“Bakalım, elimizde ne kalmış?” ile “Bakalım, elimizde ne varmış?” soruları arasındaki farkı göremeyecek kadar köreldiğimiz günlere hoş geldiniz. Ne var ki siz de eli boş gelmişe benziyorsunuz fakat cebinizde, çantanızda, ötenizde ya da berinizde şimdilik sakladığınız şeyler olduğu bilinci içerisindeyiz. Bu güzel bir şey çünkü en azından eli bomboş olup da her şeyi etrafa dağıttığını düşünenlerden değilsiniz. En azından, bunu yapıyorsanız bile, biz henüz fark edemedik.

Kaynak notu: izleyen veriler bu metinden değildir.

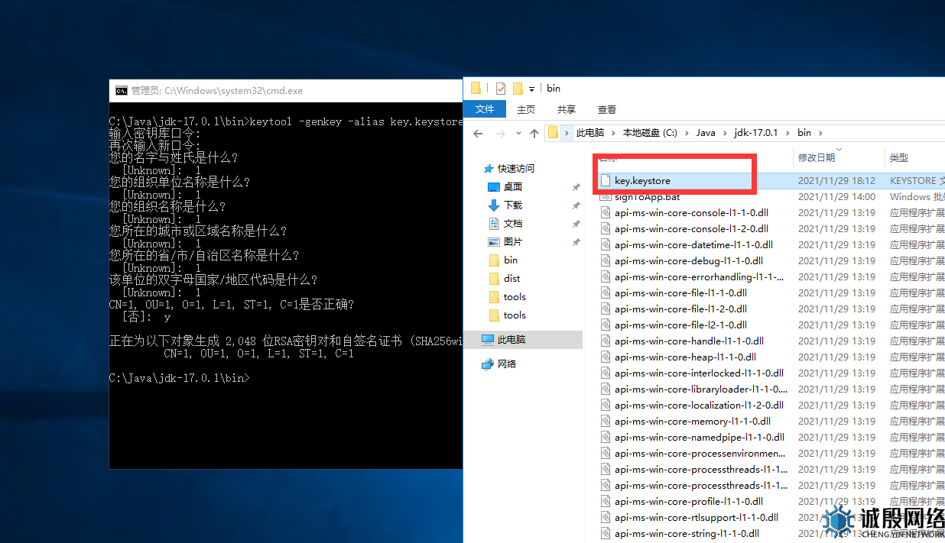Click the cmd.exe window title bar icon

[121, 90]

Elimizde “kalanlar” ve “olanlar” arasındaki farkı dilimiz döndüğünce açıklamaya çalışırken diğer bir taraftan da bir duygunun, düşüncenin ya da eylemin nasıl oluştuğu konusuna değinmemiz gerektiğini fark ediyoruz çünkü tüm bu olanlar sebepsiz yere gerçekleşiyor olsaydı ne hayata ne de onu yaşayanlara bir anlam veremezdik. Anlam veremediğimiz şey bizi tedirgin eder; korkutur. Gel gör ki biz korkulara sığınacak varlıklar değiliz ve güvenli bir ortamda yaşadığımızı hissetmek isteriz.

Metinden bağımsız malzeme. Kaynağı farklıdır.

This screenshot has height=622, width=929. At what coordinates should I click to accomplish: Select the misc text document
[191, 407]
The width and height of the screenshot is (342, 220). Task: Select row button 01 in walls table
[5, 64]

“Durduk yere öfke krizine giriyorum!” diyen kadar, “Durduk yere âşık oluyorum!” diyen insanın olması gayet mümkündür çünkü bu duyguların bir anda beliriverdiğine inanırlar ve hatta onlara doğayı gösterseniz ve “Bu bitki örtüsü, bu hayvanlar, kısacası; bu canlılık nasıl oluşmuş?” diye sorarsanız, cevapları yine “Bir anda oluvermiş!” olacaktır. İşte; “Eli boş olanın her şeyi etrafa dağıtması” benzetmesini yaptığımız durum, budur.
Yine de siz, bizlerden bir şeyler saklamaya devam ediyorsunuz. Bahçesine neyin tohumunu ektiğini bilmeyen, hobi sahibi, emekli, hayattan beklentisi kalmamış, ne bir disiplin peşinde ne de hayatı daha güvenilir ya da verimli hâle getirecek çabası var, imkânı varken toprak eşelemek istemiş, bu hayırsızdan bize ne, al, bak orada domates çıkmış, kimin işine yaradı ki, yüz ölçümü ile sunduğu ürün kıyaslandığında verimsizlikten ölüyor ama adama sorsak da “Bu benim hobim. Bana karışamazsın. Arazi de benim, vergilerimi de ödüyorum, bırakın da biraz laylaylom edeyim.” savunmasını yapacak, tabii ki kendisine topraksız tarımdan ya da katlı tarımdan bahsedersek “Anlatamıyorum galiba, ticaret değil bu, ben sadece emekliliğimi yaşıyorum!” diyerek dönüş yapacak, gördüğünüz gibi emekli insanlar huysuz oluyor, utanmasa bize yumruk atacak, sanki yaşam hakkını elinden aldık, diyoruz ki “Yapma böyle. Bu arazide şu ve bu teknikler kullanılarak, bırak tek kahvaltılık domates bulmayı, köyün yarısına domates sağlarsın. Onlar da senin gibi bu dünyada bir kereliğine yaşam hakkına sahip değiller mi?” Ama kime diyoruz, çevreciler ve hümanistler kısa süreli bir alkış tutuyor bizlere ve oturdukları koltuklara geri dönüyor, bu emekli adam da hakaret davası açacakmış gibi görünüyor, biz de dilimizi bağlıyor ve olay yerinden uzaklaşıyoruz.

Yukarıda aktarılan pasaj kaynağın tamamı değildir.